[START Selected passage]

The Agreement to Sell is stated to have been registered on 4.4.1989. It necessarily means that it was presented on that date for its registration. The recital of the Agreement, i.e., Clause 2 clearly provides that Rs.20,000/= only would be paid to the seller out of which Rs.10,000/= by Account Payee Cheque only in the presence of witnesses before the Sub-Registrar, Varanasi and Rs.2,30,000/=, the remaining balance of the total sale consideration, at the time of execution of the sale deed. There is absolutely no finding by the Trial court as to when Rs.10,000/=, in cash, was paid, or for that matter, whether the Cheque of Rs.10,000/= was paid before the Sub-Registrar. In fact, it was the specific case of the Defendant no. 2 in Paragraphs 25, 26 and 28 of the written statement that a sum of Rs.10,000/= was received by a Cheque on 19.2.1989 in respect of the Agreement dated 28/30.11.1987 relating to a piece of 14 Biswa of open land agreed to be sold to Smt. Asha Gupta and Rohit Gupta, the wife and son of Plaintiff, Dr. Kailash Chandra Gupta whereas the subject matter of the present Agreement dated 19.2.1988 is not the open land. Thus, the plaintiff respondent has, in fact, failed to prove the agreement dated 19.2.1988.
Sri Manoj Kumar Singh, learned counsel for the appellants, has further submitted that the compromise between the plaintiff and Defendants no. 1 and 2 were wholly invalid. The alleged compromise deeds, which were filed in the lower Court and the one filed alongwith the counter affidavit appeared to be different. This compromise has also been denied by Dawar Bakht, Defendant no. 2 in his oral deposition as DW-1. The appellant-Defendants, were not 8 party to the said compromise. The Issue no.6 has been decided on the strength of this compromise. The findings recorded are, thus, unfounded and without any basis. He has relied upon a judgment of the Hon'ble Apex Court as reported in 2008 (8) SCC 348, Arjan Singh Vs. Punit Ahluwalia and others in support of his submission.

[END Selected passage]
[START Stored data]

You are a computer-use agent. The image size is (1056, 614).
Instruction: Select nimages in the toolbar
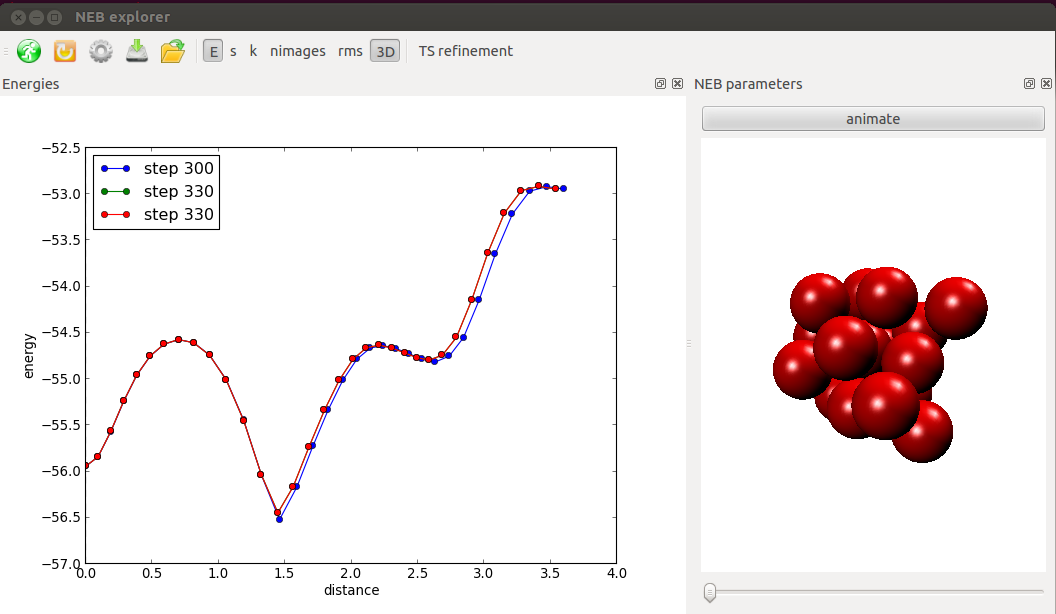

[END Stored data]

[Exercises]
• A. Using the court passage, mark each statement yes or no for whether it agrees with the text, and quote the words that decide it. (i) The Agreement to Sell is stated to have been registered on 4.4.1989. (ii) Dawar Bakht denied the compromise in his oral deposition. (iii) The subject matter of the Agreement dated 19.2.1988 is the open land.
• B. Render this sentence from the court passage in Spanish: "The Issue no.6 has been decided on the strength of this compromise."

[Responses to the exercise]
• A.
(i) Yes: "The Agreement to Sell is stated to have been registered on 4.4.1989."
(ii) Yes: "This compromise has also been denied by Dawar Bakht, Defendant no. 2 in his oral deposition as DW-1."
(iii) No: "whereas the subject matter of the present Agreement dated 19.2.1988 is not the open land."

• B. La Cuestión n.º 6 se ha resuelto sobre la base de esta transacción.